Oct 3, 2023

Setting up a Private Retrieval Augmented Generation (RAG) System with Local Llama 2 model and Vector Database



In the realm of AI, access to current and accurate data is paramount. The Retrieval Augmented Generation (RAG) model exemplifies this, serving as an established tool in the AI ecosystem that taps into the synergies of large language models with external databases to deliver more precise and up-to-date answers. With RAG, you aren’t just getting black box answers; you’re receiving insights grounded in real-time information, pulled directly from the most recent data sources.

However, the power of RAG is truly unlocked when it has a reliable and efficient source of data. This is where Unstructured shines. Imagine having a treasure trove of data spread out in various formats and places, and the task of harnessing it feels herculean. Unstructured is purpose-built to bridge this gap. It acts as the ETL pipeline specifically designed for LLMs, connecting to your data regardless of its format or location, transforming and cleansing it into a streamlined and usable format. In essence, Unstructured is empowering your AI models with real-time, actionable data. It’s the first, yet the most crucial step in your AI journey, transforming unstructured data chaos into data-driven insights.

While many organizations are inclined to cloud-based RAG solutions, there’s a growing sentiment towards local implementations. This shift is driven by concerns over data privacy, desires for reduced latency, and considerations of cost. Opting for a local RAG system means ensuring that your data never leaves your premises, a crucial aspect for entities dealing with sensitive or proprietary information.

In this article, we’ll explore the specifics of constructing a private RAG system using a local model and vector database. We’ll break down the process and offer a step-by-step guide for those interested in such a setup. We will also spotlight why using Unstructured in your setup is not just a choice but a necessity.

How to use Unstructured in your Local RAG System:

Unstructured is a critical tool when setting up your own RAG system. Here’s a step-by-step guide to get you started:

  1. Unstructured: Grab it from PyPI or directly clone its GitHub repository.

  2. Pyenv: Install it from PyPL or via Brew

  3. Docker: Essential for containerized software utility.

  4. I will run the notebook in Jupyter Notebook. If you haven’t installed Jupyter Notebook yet you can follow these steps.

Setting up your Environment:

Now that you have installed the required packages, open up your terminal and run the following commands.

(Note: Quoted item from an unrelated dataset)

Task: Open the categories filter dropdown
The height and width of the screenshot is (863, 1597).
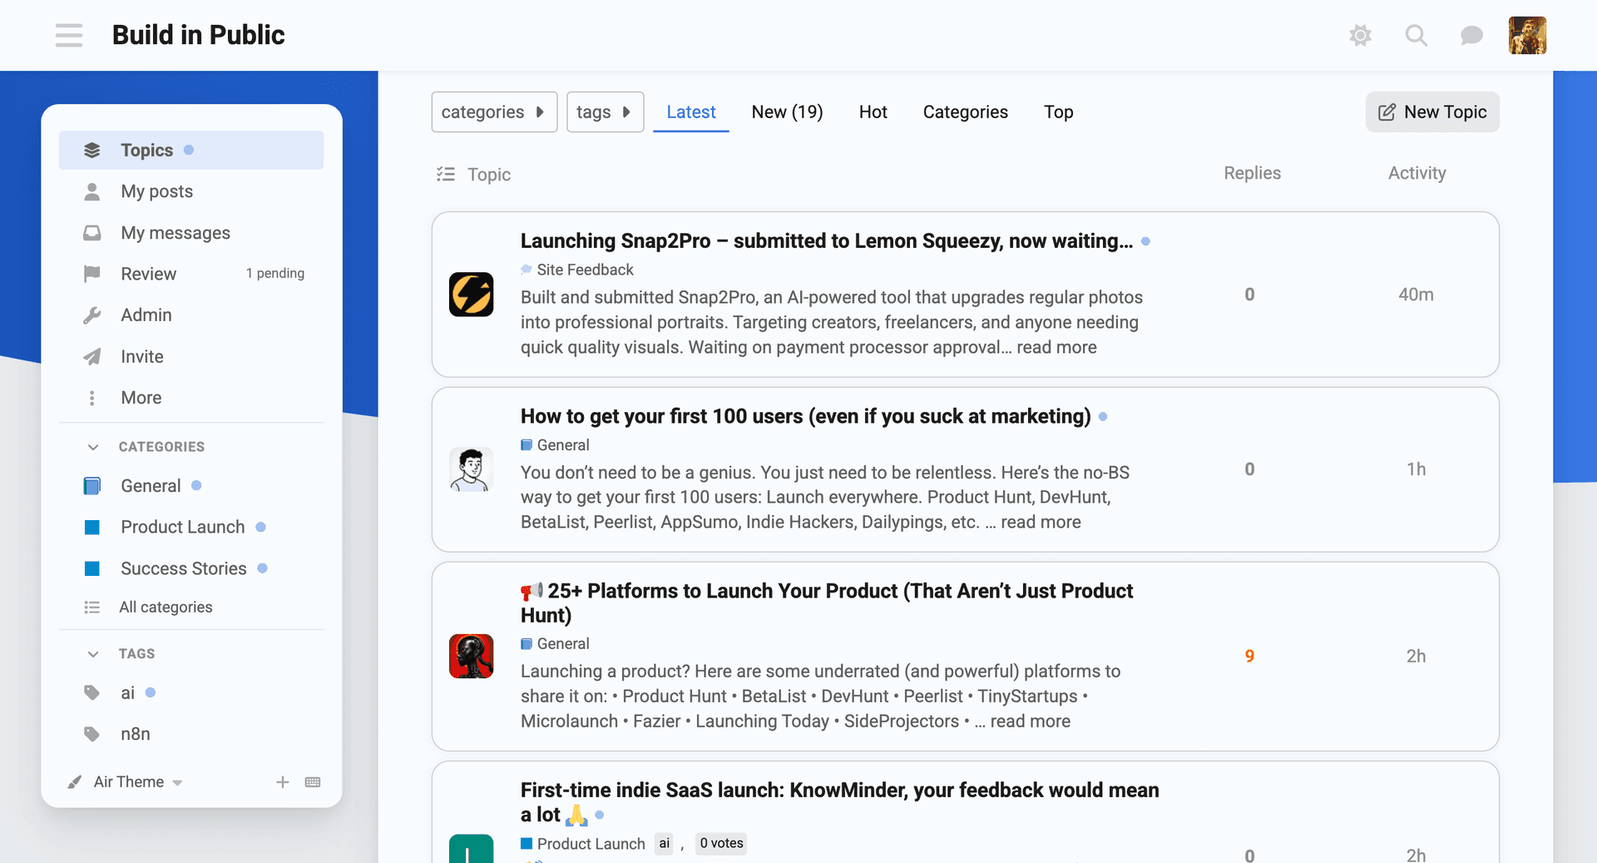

PYENV Installation: Use pyenv to manage your Python versions seamlessly.

pyenv install 3.9.1
pyenv virtualenv 3.9.1 local-rag
pyenv activate local-rag

Clone Repo:

git clone https://github.com/jackretterer/local-rag.git

Dependencies Installation: Install necessary packages from the provided requirements file.

cd local-rag
pip install -r requirement.txt

Update Hugging Face Hub: To avoid any unforeseen issues, it’s a good practice to ensure that you’re running the latest version of huggingface_hub.

pip install --upgrade huggingface_hub

Docker Setup: Fire up Docker.

Creating the model directory: This directory will store the required model files.

mkdir model_files

Installing the llama-cpp-python package with specific build arguments:

CMAKE_ARGS="-DLLAMA_METAL=on" FORCE_CMAKE=1 pip install llama-cpp-python

Downloading a pre-trained model from Hugging Face Hub:

huggingface-cli download TheBloke/Llama-2-7b-Chat-GGUF --local-dir
model_files --local-dir-use-symlinks False --include='*Q4_K*gguf'

I also made a new kernel for my jupyter notebook via:

  1. Ipykernel, you can install it via: $pip install ipykernel

  2. Run: $python -m ipykernel install — user — name=local-rag

  3. Restart notebook

  4. Kernel->Change Kernel->Local Rag

Set Parameters and Constants:

Before diving into the coding part, let’s first establish the foundation. Here, we define some key parameters and constants (this tutorial was designed to be run on Apple devices).

output_dir = 'my-docs' # Path to output directory
input_dir = 'files_used' # Path to input directory
weaviate_url = "http://localhost:8080"
embedding_model_name = 'all-MiniLM-L6-v2'
device = 'mps'

Notice how we’ve set up directories for both input and output files. We also specify the weaviate_url, a crucial endpoint for our upcoming interactions.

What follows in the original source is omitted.